As a child I played in the same frosty fields barefoot as my no lesser loved classmates, whom we challenged to show courage in the numbing cold, then together we held our chilled fingers over the roaring stove that warmed our prefabricated, asbestos-sided classroom.
There were differences then and we knew them, but shoes, or their lack, shared clothes, running noses and weeping sores did not seem significant to us as we hastened through adolescence.
In those awkward years we were accustomed to the unruly spirit of our being, and our commonalty had more meaning than our separate futures.
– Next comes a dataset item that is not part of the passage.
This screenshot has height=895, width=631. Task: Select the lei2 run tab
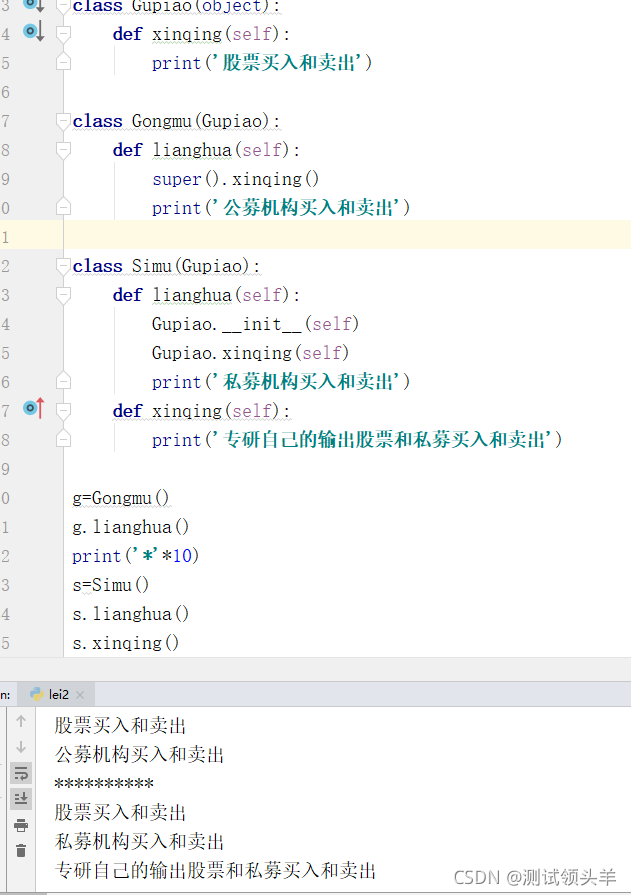click(x=58, y=694)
I cannot recall a formal battle between the ‘them and us’ which was won by either side, victories demanded greater skill than tribal pride and family honour, and warriors had no first claim to their origins. The teams which warred were short-lived and names were shared as battle-lines were drawn, disputed, skirmished-over, until the bell called us to our classroom.
In winter there was the lunchtime hot pot to which we carried a family contribution, and glutinous, multi-coloured, meat-and-vegetabled soup slopped and steamed in our enamel mugs as we bickered over the disintegrating mutton shanks, eating our thick buttered bread, licking our fingers satisfied guts glowing with a 1950's sense of well-being.
The playtime games and school chores punctuated untroubled days of rote-learned arithmetic, and lists of spelling words like 'fatigue', muddled with stories read and agreeably listened to granting glimpses of wide-eyed worlds beyond the thin, obtuse walls of our shrouded origins.
I never knew other than great wonderment at the vastness of the outside world, and my classmates amazed me with their sophism although I did not recognise it then.